*EXERCISE*.
Give the data back exactly as it stands.

[Records contained in a dataset]
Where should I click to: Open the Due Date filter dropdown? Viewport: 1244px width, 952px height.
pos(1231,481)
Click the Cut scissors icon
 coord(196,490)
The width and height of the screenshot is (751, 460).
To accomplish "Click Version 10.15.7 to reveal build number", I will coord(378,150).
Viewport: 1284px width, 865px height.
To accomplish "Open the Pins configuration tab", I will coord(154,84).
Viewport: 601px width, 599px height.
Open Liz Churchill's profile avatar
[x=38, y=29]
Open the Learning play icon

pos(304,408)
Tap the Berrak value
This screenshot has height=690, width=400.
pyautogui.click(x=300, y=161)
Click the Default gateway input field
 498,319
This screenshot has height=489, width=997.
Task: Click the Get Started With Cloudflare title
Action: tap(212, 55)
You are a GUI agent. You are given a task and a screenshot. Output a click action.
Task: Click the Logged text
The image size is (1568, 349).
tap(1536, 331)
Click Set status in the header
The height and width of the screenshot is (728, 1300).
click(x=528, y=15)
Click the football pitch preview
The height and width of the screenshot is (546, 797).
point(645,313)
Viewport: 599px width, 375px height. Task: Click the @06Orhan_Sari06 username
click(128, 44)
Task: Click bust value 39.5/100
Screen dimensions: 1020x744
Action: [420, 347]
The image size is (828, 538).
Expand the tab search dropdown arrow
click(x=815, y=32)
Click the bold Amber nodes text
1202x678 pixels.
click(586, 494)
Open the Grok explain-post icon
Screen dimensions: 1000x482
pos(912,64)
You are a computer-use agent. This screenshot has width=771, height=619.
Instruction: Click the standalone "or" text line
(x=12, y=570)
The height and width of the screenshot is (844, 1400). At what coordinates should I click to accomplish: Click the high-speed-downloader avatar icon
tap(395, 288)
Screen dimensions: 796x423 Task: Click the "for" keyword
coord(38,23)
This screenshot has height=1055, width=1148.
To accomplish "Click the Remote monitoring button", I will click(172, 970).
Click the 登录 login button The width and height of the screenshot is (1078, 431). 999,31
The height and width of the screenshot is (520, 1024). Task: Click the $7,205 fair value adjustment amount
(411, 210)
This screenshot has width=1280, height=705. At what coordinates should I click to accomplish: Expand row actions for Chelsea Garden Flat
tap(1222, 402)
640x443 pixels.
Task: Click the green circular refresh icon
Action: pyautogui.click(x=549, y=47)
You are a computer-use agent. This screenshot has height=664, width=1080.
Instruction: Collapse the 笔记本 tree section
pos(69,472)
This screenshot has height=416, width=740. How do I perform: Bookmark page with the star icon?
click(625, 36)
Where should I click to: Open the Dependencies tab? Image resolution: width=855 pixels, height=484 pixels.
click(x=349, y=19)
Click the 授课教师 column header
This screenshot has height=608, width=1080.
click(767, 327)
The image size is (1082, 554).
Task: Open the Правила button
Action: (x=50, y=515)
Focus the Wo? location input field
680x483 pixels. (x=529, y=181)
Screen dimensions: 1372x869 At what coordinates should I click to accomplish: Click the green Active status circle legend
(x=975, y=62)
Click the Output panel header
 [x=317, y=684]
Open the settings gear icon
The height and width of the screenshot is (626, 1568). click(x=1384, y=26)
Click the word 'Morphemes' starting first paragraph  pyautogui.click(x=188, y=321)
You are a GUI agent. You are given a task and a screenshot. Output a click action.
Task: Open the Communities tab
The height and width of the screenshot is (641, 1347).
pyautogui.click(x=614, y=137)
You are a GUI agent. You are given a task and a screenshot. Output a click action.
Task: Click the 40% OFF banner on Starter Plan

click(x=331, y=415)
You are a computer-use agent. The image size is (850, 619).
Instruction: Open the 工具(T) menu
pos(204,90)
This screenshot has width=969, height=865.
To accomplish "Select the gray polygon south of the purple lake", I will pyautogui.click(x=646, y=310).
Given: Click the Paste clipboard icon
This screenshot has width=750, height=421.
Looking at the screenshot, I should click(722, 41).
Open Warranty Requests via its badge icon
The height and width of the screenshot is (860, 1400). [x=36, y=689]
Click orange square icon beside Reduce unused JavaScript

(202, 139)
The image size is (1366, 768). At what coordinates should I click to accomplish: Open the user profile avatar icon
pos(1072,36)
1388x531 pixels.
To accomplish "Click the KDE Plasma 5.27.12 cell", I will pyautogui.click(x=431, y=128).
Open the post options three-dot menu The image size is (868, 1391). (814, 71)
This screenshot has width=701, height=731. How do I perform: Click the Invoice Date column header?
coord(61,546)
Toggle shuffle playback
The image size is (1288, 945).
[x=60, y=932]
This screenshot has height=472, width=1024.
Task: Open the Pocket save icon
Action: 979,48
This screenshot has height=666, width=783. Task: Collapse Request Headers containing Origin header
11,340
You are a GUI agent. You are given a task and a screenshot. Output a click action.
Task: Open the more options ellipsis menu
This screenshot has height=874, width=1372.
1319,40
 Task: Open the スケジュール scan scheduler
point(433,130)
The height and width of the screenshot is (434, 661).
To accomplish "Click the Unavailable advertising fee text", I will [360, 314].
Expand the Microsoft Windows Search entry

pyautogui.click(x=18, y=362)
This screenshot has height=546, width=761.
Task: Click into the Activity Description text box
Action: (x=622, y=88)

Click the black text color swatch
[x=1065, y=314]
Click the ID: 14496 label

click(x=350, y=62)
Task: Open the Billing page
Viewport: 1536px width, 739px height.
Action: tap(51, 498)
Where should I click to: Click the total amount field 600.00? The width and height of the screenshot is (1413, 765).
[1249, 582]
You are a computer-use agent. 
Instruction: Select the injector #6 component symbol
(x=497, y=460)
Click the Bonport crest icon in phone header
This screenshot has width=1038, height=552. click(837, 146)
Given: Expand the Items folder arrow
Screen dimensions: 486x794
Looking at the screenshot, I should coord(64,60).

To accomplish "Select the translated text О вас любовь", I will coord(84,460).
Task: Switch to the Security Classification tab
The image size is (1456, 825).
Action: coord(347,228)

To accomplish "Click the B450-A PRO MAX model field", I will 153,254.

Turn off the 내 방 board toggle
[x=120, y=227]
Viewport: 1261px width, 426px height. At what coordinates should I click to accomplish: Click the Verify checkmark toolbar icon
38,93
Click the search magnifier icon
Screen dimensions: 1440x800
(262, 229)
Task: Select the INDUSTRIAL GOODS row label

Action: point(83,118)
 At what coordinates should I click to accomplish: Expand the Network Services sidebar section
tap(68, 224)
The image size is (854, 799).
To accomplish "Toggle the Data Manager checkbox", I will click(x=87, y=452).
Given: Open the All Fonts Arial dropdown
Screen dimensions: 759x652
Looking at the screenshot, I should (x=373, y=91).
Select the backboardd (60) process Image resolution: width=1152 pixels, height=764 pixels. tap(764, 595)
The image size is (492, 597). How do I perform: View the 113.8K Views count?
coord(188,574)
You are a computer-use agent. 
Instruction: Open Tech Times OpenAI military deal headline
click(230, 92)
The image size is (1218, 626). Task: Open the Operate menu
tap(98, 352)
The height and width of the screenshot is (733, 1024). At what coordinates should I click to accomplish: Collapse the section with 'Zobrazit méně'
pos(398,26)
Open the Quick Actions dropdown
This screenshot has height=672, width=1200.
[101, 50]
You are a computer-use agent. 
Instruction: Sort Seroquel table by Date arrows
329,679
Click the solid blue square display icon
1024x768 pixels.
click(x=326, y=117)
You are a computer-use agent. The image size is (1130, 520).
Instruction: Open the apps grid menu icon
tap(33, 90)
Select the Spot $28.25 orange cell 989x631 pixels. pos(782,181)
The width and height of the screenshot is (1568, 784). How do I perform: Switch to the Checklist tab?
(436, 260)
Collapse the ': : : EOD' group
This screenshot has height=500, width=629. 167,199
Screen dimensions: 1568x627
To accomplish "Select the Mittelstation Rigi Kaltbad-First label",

*RESULT OF THIS TASK*.
Where should I click to: Open the Due Date filter dropdown? Viewport: 1244px width, 952px height.
pos(1231,481)
Click the Cut scissors icon
 coord(196,490)
The width and height of the screenshot is (751, 460).
To accomplish "Click Version 10.15.7 to reveal build number", I will coord(378,150).
Viewport: 1284px width, 865px height.
To accomplish "Open the Pins configuration tab", I will coord(154,84).
Viewport: 601px width, 599px height.
Open Liz Churchill's profile avatar
[x=38, y=29]
Open the Learning play icon

pos(304,408)
Tap the Berrak value
This screenshot has height=690, width=400.
pyautogui.click(x=300, y=161)
Click the Default gateway input field
 498,319
This screenshot has height=489, width=997.
Task: Click the Get Started With Cloudflare title
Action: tap(212, 55)
You are a GUI agent. You are given a task and a screenshot. Output a click action.
Task: Click the Logged text
The image size is (1568, 349).
tap(1536, 331)
Click Set status in the header
The height and width of the screenshot is (728, 1300).
click(x=528, y=15)
Click the football pitch preview
The height and width of the screenshot is (546, 797).
point(645,313)
Viewport: 599px width, 375px height. Task: Click the @06Orhan_Sari06 username
click(128, 44)
Task: Click bust value 39.5/100
Screen dimensions: 1020x744
Action: [420, 347]
The image size is (828, 538).
Expand the tab search dropdown arrow
click(x=815, y=32)
Click the bold Amber nodes text
1202x678 pixels.
click(586, 494)
Open the Grok explain-post icon
Screen dimensions: 1000x482
pos(912,64)
You are a computer-use agent. This screenshot has width=771, height=619.
Instruction: Click the standalone "or" text line
(x=12, y=570)
The height and width of the screenshot is (844, 1400). At what coordinates should I click to accomplish: Click the high-speed-downloader avatar icon
tap(395, 288)
Screen dimensions: 796x423 Task: Click the "for" keyword
coord(38,23)
This screenshot has height=1055, width=1148.
To accomplish "Click the Remote monitoring button", I will click(172, 970).
Click the 登录 login button The width and height of the screenshot is (1078, 431). 999,31
The height and width of the screenshot is (520, 1024). Task: Click the $7,205 fair value adjustment amount
(411, 210)
This screenshot has width=1280, height=705. At what coordinates should I click to accomplish: Expand row actions for Chelsea Garden Flat
tap(1222, 402)
640x443 pixels.
Task: Click the green circular refresh icon
Action: pyautogui.click(x=549, y=47)
You are a computer-use agent. This screenshot has height=664, width=1080.
Instruction: Collapse the 笔记本 tree section
pos(69,472)
This screenshot has height=416, width=740. How do I perform: Bookmark page with the star icon?
click(625, 36)
Where should I click to: Open the Dependencies tab? Image resolution: width=855 pixels, height=484 pixels.
click(x=349, y=19)
Click the 授课教师 column header
This screenshot has height=608, width=1080.
click(767, 327)
The image size is (1082, 554).
Task: Open the Правила button
Action: (x=50, y=515)
Focus the Wo? location input field
680x483 pixels. (x=529, y=181)
Screen dimensions: 1372x869 At what coordinates should I click to accomplish: Click the green Active status circle legend
(x=975, y=62)
Click the Output panel header
 [x=317, y=684]
Open the settings gear icon
The height and width of the screenshot is (626, 1568). click(x=1384, y=26)
Click the word 'Morphemes' starting first paragraph  pyautogui.click(x=188, y=321)
You are a GUI agent. You are given a task and a screenshot. Output a click action.
Task: Open the Communities tab
The height and width of the screenshot is (641, 1347).
pyautogui.click(x=614, y=137)
You are a GUI agent. You are given a task and a screenshot. Output a click action.
Task: Click the 40% OFF banner on Starter Plan

click(x=331, y=415)
You are a computer-use agent. The image size is (850, 619).
Instruction: Open the 工具(T) menu
pos(204,90)
This screenshot has width=969, height=865.
To accomplish "Select the gray polygon south of the purple lake", I will pyautogui.click(x=646, y=310).
Given: Click the Paste clipboard icon
This screenshot has width=750, height=421.
Looking at the screenshot, I should click(722, 41).
Open Warranty Requests via its badge icon
The height and width of the screenshot is (860, 1400). [x=36, y=689]
Click orange square icon beside Reduce unused JavaScript

(202, 139)
The image size is (1366, 768). At what coordinates should I click to accomplish: Open the user profile avatar icon
pos(1072,36)
1388x531 pixels.
To accomplish "Click the KDE Plasma 5.27.12 cell", I will pyautogui.click(x=431, y=128).
Open the post options three-dot menu The image size is (868, 1391). (814, 71)
This screenshot has width=701, height=731. How do I perform: Click the Invoice Date column header?
coord(61,546)
Toggle shuffle playback
The image size is (1288, 945).
[x=60, y=932]
This screenshot has height=472, width=1024.
Task: Open the Pocket save icon
Action: 979,48
This screenshot has height=666, width=783. Task: Collapse Request Headers containing Origin header
11,340
You are a GUI agent. You are given a task and a screenshot. Output a click action.
Task: Open the more options ellipsis menu
This screenshot has height=874, width=1372.
1319,40
 Task: Open the スケジュール scan scheduler
point(433,130)
The height and width of the screenshot is (434, 661).
To accomplish "Click the Unavailable advertising fee text", I will [360, 314].
Expand the Microsoft Windows Search entry

pyautogui.click(x=18, y=362)
This screenshot has height=546, width=761.
Task: Click into the Activity Description text box
Action: (x=622, y=88)

Click the black text color swatch
[x=1065, y=314]
Click the ID: 14496 label

click(x=350, y=62)
Task: Open the Billing page
Viewport: 1536px width, 739px height.
Action: tap(51, 498)
Where should I click to: Click the total amount field 600.00? The width and height of the screenshot is (1413, 765).
[1249, 582]
You are a computer-use agent. 
Instruction: Select the injector #6 component symbol
(x=497, y=460)
Click the Bonport crest icon in phone header
This screenshot has width=1038, height=552. click(837, 146)
Given: Expand the Items folder arrow
Screen dimensions: 486x794
Looking at the screenshot, I should coord(64,60).

To accomplish "Select the translated text О вас любовь", I will coord(84,460).
Task: Switch to the Security Classification tab
The image size is (1456, 825).
Action: coord(347,228)

To accomplish "Click the B450-A PRO MAX model field", I will 153,254.

Turn off the 내 방 board toggle
[x=120, y=227]
Viewport: 1261px width, 426px height. At what coordinates should I click to accomplish: Click the Verify checkmark toolbar icon
38,93
Click the search magnifier icon
Screen dimensions: 1440x800
(262, 229)
Task: Select the INDUSTRIAL GOODS row label

Action: point(83,118)
 At what coordinates should I click to accomplish: Expand the Network Services sidebar section
tap(68, 224)
The image size is (854, 799).
To accomplish "Toggle the Data Manager checkbox", I will click(x=87, y=452).
Given: Open the All Fonts Arial dropdown
Screen dimensions: 759x652
Looking at the screenshot, I should (x=373, y=91).
Select the backboardd (60) process Image resolution: width=1152 pixels, height=764 pixels. tap(764, 595)
The image size is (492, 597). How do I perform: View the 113.8K Views count?
coord(188,574)
You are a computer-use agent. 
Instruction: Open Tech Times OpenAI military deal headline
click(230, 92)
The image size is (1218, 626). Task: Open the Operate menu
tap(98, 352)
The height and width of the screenshot is (733, 1024). At what coordinates should I click to accomplish: Collapse the section with 'Zobrazit méně'
pos(398,26)
Open the Quick Actions dropdown
This screenshot has height=672, width=1200.
[101, 50]
You are a computer-use agent. 
Instruction: Sort Seroquel table by Date arrows
329,679
Click the solid blue square display icon
1024x768 pixels.
click(x=326, y=117)
You are a computer-use agent. The image size is (1130, 520).
Instruction: Open the apps grid menu icon
tap(33, 90)
Select the Spot $28.25 orange cell 989x631 pixels. pos(782,181)
The width and height of the screenshot is (1568, 784). How do I perform: Switch to the Checklist tab?
(436, 260)
Collapse the ': : : EOD' group
This screenshot has height=500, width=629. 167,199
Screen dimensions: 1568x627
To accomplish "Select the Mittelstation Rigi Kaltbad-First label",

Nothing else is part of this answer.